**SET OF TASKS:**
**a)** In the text on the virtual dementia tour, what group is Norman Cain a member of?
**b)** Please continue the text on the virtual dementia tour from its final sentence.

Barron said she found many people who did the virtual dementia tour were not aware of the physical disabilities caused by Alzheimer’s disease, only the memory loss.
“Other people said that they found themselves very anxious, and now they would be more understanding with someone with dementia,” she noted.
“Others said they see it is important to speak slower, to remind people because they forgot things.
“Some people said they felt really alone,” Barron recalled. “Even though there were two other people in the room, they felt they were trying to accomplish tasks and there was nobody there for them.
“They sense that feeling of aloneness that a person with dementia might have.”
Participants agreed the tour was very educational and enlightening.
“It was a very eye-opening experience,” said Norman Cain, a member of the Rainycrest Family Council.
“It did give you a very good idea of what people with dementia have to deal with, the frustrations involved,” he added.
Cain said it’s definitely beneficial to have the virtual dementia tour available for health-care workers and family members, but added “it’s good for everyone so they have some idea as to what dementia is about.”

**RECORD SET:**
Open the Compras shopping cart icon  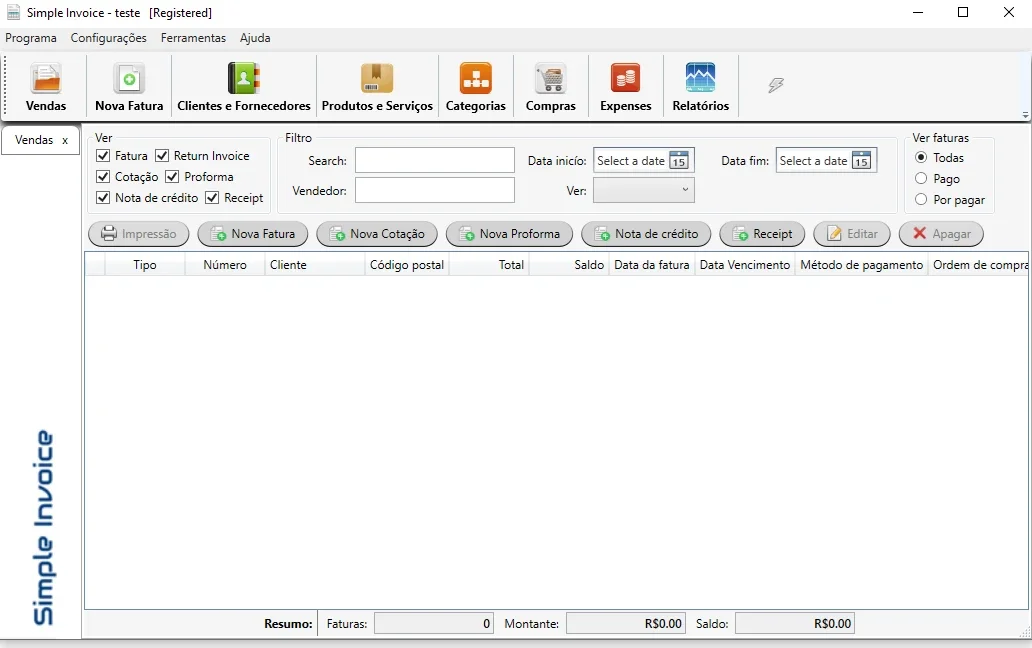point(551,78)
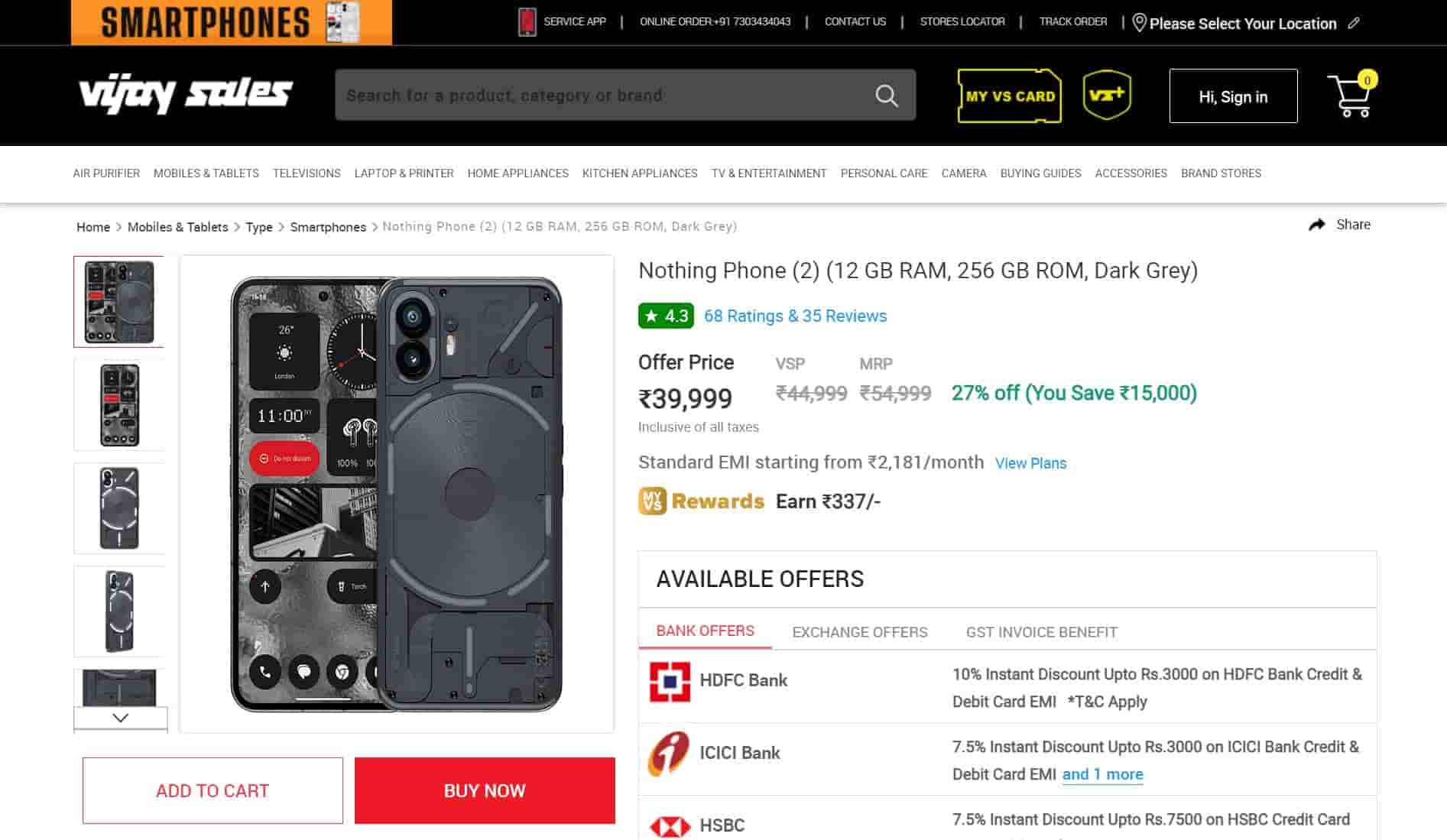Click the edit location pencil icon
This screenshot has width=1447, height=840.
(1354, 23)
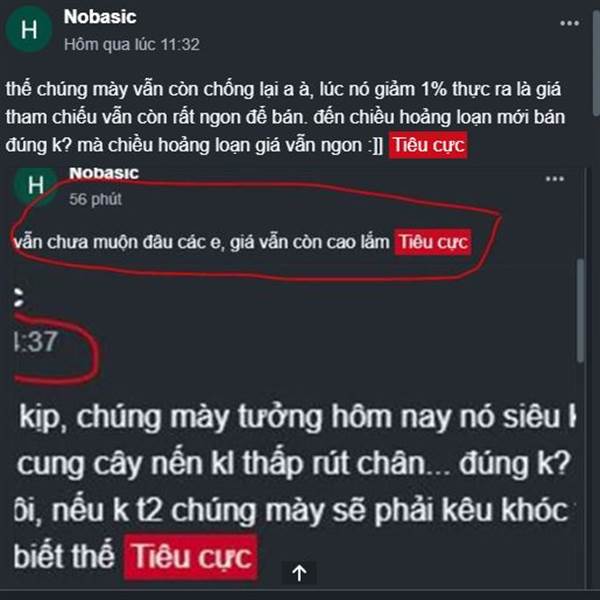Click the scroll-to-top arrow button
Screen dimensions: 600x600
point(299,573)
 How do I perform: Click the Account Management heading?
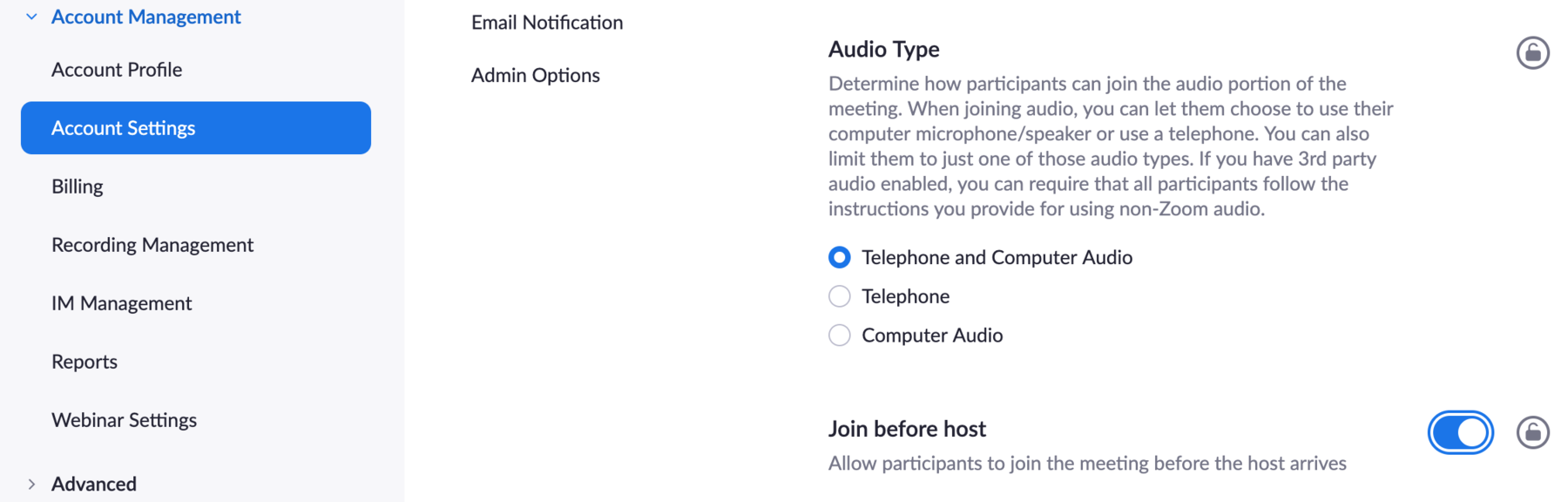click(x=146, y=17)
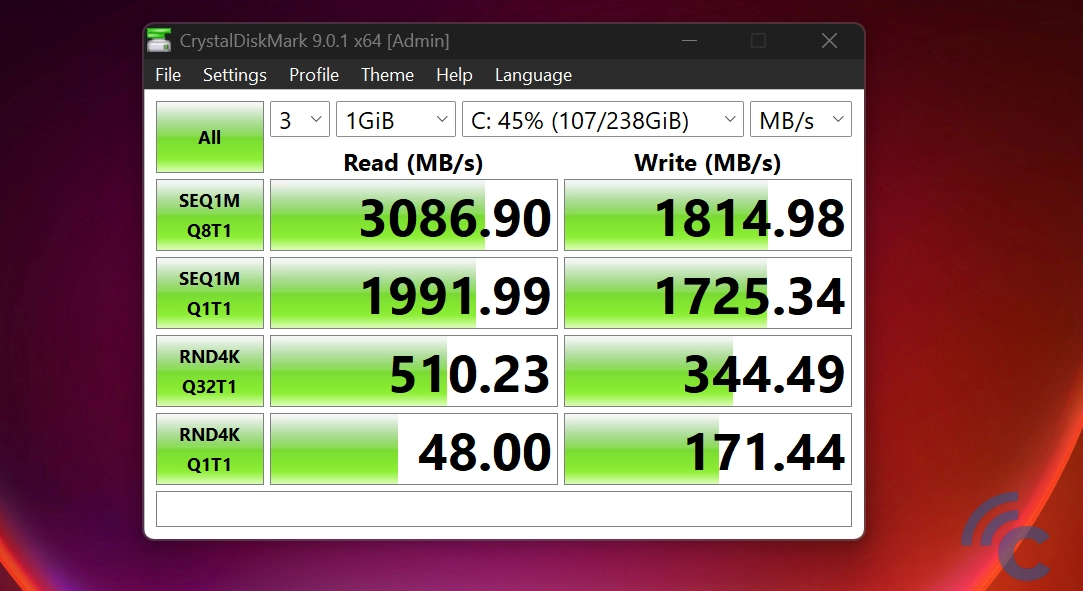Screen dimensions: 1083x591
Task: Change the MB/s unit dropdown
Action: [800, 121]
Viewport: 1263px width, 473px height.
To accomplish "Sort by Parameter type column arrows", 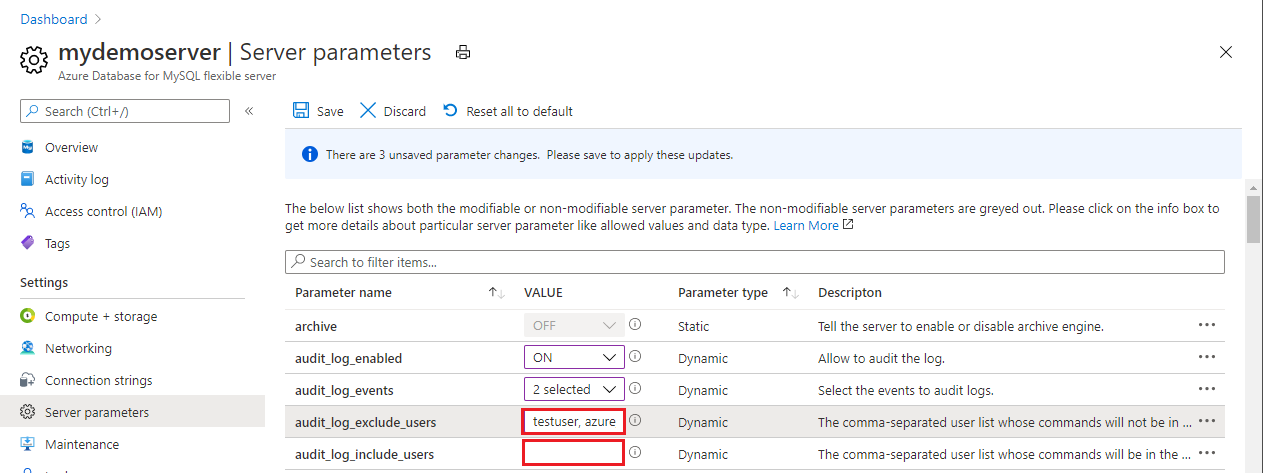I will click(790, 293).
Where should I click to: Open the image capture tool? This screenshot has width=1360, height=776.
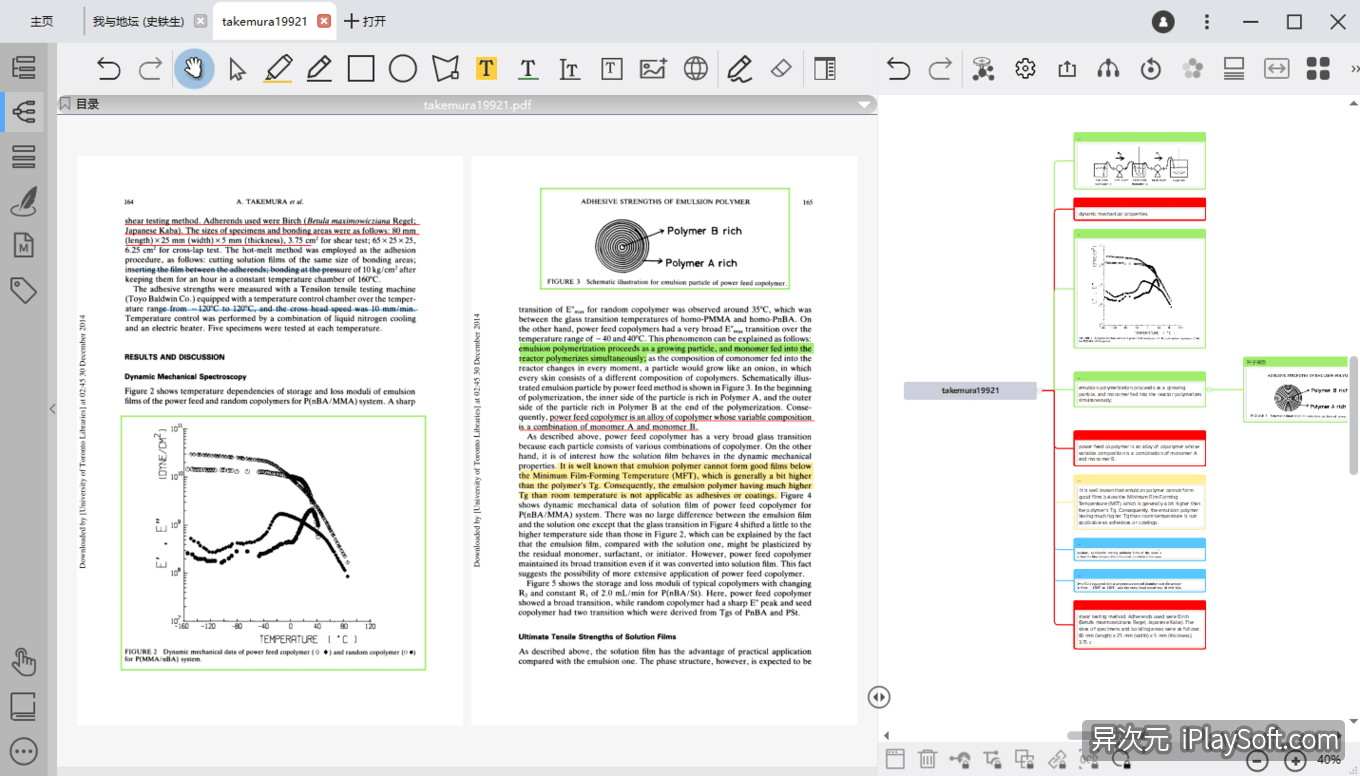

**OUTPUTS FOR THE TASKS:**
**a)** The Rainycrest Family Council.

**b)**
Barb Duguay, who chairs the Rainycrest Family Council, also took the tour and said it provided “total awareness of how you would feel.”
“I felt very alone and scared [during the tour],” she admitted. “When [Barron] listed off the tasks and you had to remember that many tasks, it was impossible.
“I can say that out of five tasks, I only completed 2.5.”
Duguay said she learned from her experience that when one is talking to someone with dementia, it is best to speak slowly and only talk about things—tasks, for example—one at a time.
“And outside noise, while talking to a person with dementia, can really affect the way they respond,” she added.
Duguay said the exercise not only is beneficial for those who care for loved ones with dementia, but also for youth so they truly can understand what older adults may be going through and have more patience with them.
“I think [Barron] should take it to the high school or grade school, even,” she noted.
“Eleanor did a wonderful job of explaining.”
In addition to her other duties as “First Link” and public education co-ordinator, Barron will continue to offer virtual dementia tours to various groups, and is available for bookings.
To contact her, call 1-800-682-0245 or e-mail firstname.lastname@example.org
Meanwhile, Barron said the Rainycrest Family Council was a great help with the virtual dementia tour, and she may work with them again in future.
“They were amazing. I couldn’t have done it on my own,” she stressed. “The things they did to prepare people beforehand, I would’ve had to recruit two or three other people [if it weren’t for them].”
Duguay explained the Rainycrest Family Council has a mandate to offer three educational sessions a year to the public and the virtual dementia tour was a good opportunity to do so.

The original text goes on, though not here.